A Zona da Mata nordestina é também conhecida como litoral oriental do Nordeste e Costa do Descobrimento, isso porque o histórico de ocupação e exploração dos recursos naturais ocorre desde o período da colonização.

Sua extensão compreende os estados do Rio Grande do Norte, Paraíba, Pernambuco, Alagoas, Sergipe e Bahia.

O clima nesta região é predominante tropical litorâneo úmido, e segundo o geógrafo Aziz Ab’Sáber, as precipitações anuais na Zona da Mata estão entre 1800 a 2200 mm em determinadas áreas, e ocorrem entre os meses de abril e julho. A temperatura média ao longo do ano varia entre 24 º C e 26 º C.

O relevo na Zona da Mata é caracterizado pela presença de planícies. Há também a presença de praias, que são formadas pela variação do nível do mar, e tabuleiros que podem ser entendidos como uma forma muito parecida com o planalto, com altitude variando entre 20 e 50 metros, porém o seu limite termina de forma repentina. Estas feições são formadas pela ação da erosão de águas marinhas.

No passado a Mata Atlântica era a principal forma de vegetação encontrada nessa área, entretanto as atividades de extração, ocupação humana, expansão do cultivo de cana-de-açúcar e a produção do açúcar, foram responsáveis pelo desmatamento de praticamente toda esta forma de vegetação, o que representa uma perda significativa para a biodiversidade do local.

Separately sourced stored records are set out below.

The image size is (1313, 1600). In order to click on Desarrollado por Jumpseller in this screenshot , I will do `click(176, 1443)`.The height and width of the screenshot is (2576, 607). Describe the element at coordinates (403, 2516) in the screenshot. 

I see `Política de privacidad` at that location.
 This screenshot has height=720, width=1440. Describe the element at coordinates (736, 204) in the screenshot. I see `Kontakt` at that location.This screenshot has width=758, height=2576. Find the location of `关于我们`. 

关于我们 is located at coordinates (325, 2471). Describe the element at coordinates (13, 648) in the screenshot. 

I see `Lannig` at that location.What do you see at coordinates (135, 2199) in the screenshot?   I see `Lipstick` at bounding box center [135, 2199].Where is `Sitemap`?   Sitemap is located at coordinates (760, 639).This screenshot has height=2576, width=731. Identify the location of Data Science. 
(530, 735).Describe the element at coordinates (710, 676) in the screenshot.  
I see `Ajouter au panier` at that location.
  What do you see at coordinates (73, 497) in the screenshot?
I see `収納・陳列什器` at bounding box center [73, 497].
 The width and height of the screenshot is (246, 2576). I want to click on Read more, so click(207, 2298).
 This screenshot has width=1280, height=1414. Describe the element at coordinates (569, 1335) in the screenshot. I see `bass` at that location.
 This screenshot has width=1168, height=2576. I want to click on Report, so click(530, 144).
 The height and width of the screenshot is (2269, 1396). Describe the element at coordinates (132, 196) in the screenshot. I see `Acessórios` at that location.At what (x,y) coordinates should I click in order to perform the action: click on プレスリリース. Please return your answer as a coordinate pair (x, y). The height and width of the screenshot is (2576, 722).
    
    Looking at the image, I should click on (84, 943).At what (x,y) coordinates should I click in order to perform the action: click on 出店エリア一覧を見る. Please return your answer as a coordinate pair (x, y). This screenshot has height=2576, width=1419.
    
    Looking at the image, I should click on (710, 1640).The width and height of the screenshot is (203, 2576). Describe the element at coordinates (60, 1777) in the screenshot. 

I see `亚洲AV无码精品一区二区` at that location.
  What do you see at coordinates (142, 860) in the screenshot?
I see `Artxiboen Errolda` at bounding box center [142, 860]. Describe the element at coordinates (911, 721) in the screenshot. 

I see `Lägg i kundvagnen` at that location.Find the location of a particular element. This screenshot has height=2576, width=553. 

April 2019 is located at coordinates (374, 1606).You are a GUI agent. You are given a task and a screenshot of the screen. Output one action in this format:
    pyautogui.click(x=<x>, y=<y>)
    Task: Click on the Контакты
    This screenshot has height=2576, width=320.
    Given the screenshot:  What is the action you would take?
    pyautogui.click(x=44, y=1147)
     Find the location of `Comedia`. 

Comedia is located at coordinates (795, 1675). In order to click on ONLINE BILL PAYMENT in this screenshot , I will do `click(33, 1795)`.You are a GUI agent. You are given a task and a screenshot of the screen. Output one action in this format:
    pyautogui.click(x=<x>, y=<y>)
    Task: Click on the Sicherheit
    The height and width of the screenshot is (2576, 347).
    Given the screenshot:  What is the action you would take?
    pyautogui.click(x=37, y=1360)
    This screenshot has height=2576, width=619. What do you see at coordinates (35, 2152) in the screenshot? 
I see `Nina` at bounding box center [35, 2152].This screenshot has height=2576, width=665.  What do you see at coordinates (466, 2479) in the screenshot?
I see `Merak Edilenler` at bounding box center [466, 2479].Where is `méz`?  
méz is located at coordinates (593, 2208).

Zona da Mata: aspectos socieoconômicos

A Zona da Mata compreende a área de maior industrialização e urbanização da região Nordeste onde estão as principais capitais e atividades econômicas.

Pode ser dividida em três zonas principais segundo sua atividade econômica:

  • Zona da Mata Açucareira;
  • Zona Cacaueira;
  • Recôncavo baiano

Zona da Mata Açucareira

  • Ocupa a faixa que vai do Rio Grande do Norte até a Bahia;
  • Área do cultivo da cana de açúcar (desde o período colonial);
  • Grandes latifúndios (grandes propriedades) e monocultura (cultivo de um único produto);
  • Atividades pecuárias, extrativista, serviços e indústrias

Zona Cacaueira

  • Comercialização e exportação do cacau;
  • Tecnopolo (montagem de computadores);
  • Alto potencial turístico.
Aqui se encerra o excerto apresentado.